Luke Reinehr, der CEO von Kalamazoo Resources, kann mit dem Verlauf der diesjährigen Hauptversammlung zufrieden sein, denn die anwesenden Aktionäre haben allen Beschlüssen mit großer Mehrheit zugestimmt. Den ersten und den zweiten Abstimmungspunkt bildete die Entscheidungen über den Vollzog des Spinouts der Lithiumprojekt. Sie wurde beide bei lediglich 79.100 Gegenstimmen und 1.253.840 Enthaltungen und 74.045.977 Ja-Stimmen mit einer Mehrheit von 99,89 Prozent angenommen.

Der Weg für die Einbuchung der neuen Kali-Metals-Aktien in die Depots der Aktionäre von Kalamazoo Resources ist frei
Auch die übrigen Ergebnisse der Abstimmung brachten ähnlich hohe Zustimmungswerte. So wurde als dritter Punkt der Abstimmung die mit dem Spinout verbundene Herabsetzung des Grundkapitals der Gesellschaft ebenfalls angenommen. Dies geschah sogar mit einer leicht höheren Zustimmungsrate von 99,90 Prozent bei 74.052.077 Ja-Stimmen, 1.253.840 Enthaltungen und nur 73.000 Nein-Stimmen. Der vierte Abstimmungspunkt betraf die Modifikation der Satzung. Auch für sie stimmten die Aktionäre mit einer Mehrheit von 99,89 Prozent.
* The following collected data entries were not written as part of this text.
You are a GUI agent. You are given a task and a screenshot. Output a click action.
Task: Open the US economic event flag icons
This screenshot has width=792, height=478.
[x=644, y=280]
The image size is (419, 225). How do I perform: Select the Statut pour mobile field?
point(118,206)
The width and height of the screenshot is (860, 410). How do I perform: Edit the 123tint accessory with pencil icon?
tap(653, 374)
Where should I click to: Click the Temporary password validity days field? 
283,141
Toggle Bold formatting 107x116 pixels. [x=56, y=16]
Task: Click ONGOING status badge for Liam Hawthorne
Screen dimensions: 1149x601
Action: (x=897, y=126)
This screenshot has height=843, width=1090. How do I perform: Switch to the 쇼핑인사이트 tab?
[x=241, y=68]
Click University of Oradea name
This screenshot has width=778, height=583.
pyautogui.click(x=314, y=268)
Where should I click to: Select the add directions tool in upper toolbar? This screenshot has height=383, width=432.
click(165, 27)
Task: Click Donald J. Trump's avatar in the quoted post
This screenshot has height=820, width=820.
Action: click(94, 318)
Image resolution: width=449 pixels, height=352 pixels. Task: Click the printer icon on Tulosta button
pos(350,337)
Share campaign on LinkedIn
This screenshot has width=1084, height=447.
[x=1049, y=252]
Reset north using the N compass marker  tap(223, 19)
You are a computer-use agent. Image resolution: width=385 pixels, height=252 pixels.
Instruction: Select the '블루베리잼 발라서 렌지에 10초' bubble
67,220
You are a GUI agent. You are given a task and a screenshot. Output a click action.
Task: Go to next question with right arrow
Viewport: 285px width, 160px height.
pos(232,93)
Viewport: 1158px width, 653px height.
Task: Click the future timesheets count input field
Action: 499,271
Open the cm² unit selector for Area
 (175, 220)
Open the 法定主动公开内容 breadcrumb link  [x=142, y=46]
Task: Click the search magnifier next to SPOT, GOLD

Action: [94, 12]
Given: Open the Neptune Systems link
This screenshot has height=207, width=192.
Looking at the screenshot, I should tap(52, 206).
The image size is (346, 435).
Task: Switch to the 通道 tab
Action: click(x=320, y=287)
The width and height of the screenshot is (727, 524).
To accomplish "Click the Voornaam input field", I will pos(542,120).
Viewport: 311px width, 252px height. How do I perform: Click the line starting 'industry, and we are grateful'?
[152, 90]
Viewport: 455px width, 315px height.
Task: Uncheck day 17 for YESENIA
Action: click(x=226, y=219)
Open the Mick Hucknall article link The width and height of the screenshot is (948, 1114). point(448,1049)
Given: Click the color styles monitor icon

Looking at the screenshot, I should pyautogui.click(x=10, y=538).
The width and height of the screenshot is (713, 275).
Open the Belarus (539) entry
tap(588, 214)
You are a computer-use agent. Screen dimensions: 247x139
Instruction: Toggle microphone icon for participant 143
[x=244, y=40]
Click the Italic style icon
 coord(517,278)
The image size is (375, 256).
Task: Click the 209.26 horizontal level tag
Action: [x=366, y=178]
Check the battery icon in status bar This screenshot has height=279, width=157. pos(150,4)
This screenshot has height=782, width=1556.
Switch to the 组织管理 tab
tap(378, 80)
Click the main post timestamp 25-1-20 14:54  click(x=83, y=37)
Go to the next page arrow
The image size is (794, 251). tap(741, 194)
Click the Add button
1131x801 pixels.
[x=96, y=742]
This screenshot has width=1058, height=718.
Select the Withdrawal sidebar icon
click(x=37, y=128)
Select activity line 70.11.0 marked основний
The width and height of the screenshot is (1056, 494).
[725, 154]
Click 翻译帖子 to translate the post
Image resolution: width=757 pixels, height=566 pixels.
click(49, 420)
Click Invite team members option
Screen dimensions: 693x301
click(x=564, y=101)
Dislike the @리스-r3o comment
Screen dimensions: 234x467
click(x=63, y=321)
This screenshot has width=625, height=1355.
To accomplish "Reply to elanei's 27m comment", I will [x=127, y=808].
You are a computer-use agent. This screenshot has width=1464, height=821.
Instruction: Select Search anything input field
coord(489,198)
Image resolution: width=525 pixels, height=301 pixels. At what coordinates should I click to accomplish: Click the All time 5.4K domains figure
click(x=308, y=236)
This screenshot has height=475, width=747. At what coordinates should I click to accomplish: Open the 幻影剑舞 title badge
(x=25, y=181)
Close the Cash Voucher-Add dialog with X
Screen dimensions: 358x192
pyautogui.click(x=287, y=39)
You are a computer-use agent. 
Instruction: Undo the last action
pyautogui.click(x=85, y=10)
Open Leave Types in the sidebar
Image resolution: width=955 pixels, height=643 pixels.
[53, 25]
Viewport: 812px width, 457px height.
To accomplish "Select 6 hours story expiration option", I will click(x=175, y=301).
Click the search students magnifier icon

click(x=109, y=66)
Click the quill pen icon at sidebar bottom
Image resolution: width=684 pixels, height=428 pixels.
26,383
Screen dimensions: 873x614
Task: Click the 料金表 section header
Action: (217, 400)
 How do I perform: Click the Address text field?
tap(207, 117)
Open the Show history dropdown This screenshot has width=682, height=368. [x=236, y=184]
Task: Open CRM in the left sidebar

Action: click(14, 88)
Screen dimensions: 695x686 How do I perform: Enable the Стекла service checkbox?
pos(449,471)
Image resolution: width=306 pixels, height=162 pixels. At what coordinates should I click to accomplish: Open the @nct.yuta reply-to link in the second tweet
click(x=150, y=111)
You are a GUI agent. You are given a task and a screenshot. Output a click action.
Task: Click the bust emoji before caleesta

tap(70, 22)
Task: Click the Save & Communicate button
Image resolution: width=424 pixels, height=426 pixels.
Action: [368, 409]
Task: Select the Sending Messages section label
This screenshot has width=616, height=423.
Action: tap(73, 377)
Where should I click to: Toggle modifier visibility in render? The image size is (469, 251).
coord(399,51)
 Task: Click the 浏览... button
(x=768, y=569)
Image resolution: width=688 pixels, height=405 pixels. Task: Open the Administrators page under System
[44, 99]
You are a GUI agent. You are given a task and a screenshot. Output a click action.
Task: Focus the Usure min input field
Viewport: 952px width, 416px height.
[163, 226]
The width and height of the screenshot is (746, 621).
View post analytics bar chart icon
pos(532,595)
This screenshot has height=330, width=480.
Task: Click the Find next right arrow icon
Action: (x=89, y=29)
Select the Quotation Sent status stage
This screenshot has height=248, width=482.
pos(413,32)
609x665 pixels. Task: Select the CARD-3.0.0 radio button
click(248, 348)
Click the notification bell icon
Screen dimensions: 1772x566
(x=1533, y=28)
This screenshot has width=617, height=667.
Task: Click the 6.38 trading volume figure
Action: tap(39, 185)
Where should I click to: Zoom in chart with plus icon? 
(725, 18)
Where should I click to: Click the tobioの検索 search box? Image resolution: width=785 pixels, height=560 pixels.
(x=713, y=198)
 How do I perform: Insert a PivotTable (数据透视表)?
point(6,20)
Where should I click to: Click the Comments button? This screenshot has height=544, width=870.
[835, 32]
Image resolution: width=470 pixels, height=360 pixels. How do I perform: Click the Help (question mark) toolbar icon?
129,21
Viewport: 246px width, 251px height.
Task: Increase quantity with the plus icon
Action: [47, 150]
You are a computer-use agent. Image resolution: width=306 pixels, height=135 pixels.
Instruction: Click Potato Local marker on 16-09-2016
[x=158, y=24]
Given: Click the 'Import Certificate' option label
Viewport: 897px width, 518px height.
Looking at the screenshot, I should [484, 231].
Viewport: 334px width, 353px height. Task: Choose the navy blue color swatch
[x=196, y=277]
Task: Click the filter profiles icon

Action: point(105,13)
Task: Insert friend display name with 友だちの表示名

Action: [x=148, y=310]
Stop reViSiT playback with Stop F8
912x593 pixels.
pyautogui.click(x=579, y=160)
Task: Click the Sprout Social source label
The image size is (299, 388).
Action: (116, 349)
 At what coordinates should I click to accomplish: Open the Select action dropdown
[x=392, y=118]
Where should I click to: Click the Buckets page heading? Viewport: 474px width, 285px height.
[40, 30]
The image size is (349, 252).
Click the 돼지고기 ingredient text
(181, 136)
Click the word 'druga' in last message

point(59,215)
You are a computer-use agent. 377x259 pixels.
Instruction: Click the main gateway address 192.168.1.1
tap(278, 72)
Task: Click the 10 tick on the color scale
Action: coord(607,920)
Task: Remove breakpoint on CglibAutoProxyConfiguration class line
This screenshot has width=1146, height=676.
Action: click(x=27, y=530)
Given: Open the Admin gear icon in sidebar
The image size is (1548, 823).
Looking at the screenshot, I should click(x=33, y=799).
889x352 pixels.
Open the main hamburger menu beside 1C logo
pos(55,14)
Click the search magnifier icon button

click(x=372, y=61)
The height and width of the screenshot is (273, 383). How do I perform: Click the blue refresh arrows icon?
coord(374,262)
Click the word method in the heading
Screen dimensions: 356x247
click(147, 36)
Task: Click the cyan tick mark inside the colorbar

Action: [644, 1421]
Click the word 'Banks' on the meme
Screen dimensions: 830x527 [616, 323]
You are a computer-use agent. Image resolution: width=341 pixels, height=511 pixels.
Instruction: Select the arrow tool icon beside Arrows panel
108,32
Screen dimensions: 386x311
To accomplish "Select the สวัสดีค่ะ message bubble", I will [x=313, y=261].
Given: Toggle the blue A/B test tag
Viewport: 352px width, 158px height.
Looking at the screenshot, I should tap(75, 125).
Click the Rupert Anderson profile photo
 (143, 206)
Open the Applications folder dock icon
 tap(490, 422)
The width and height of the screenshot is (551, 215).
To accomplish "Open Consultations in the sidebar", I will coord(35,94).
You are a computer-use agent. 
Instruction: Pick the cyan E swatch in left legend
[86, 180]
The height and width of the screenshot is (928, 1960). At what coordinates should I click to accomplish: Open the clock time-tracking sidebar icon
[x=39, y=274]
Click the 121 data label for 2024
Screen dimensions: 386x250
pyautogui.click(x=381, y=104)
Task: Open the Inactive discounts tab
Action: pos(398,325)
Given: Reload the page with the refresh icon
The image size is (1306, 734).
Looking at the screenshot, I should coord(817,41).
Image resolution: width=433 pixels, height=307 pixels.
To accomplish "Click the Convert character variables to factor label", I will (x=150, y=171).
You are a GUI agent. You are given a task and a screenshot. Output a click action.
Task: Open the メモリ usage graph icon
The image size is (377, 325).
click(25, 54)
Damit sind auf Seiten von Kalamazoo Resources alle rechtlichen Hürden für die geplante Ausgliederung der eigenen Lithiumprojekte in die neue Gesellschaft Kali Metals genommen. Die Aktionäre von Kalamazoo Resources dürfen sich daher in den nächsten Tagen auf die Einbuchung der Aktien aus dem Spinout in ihr Depot freuen.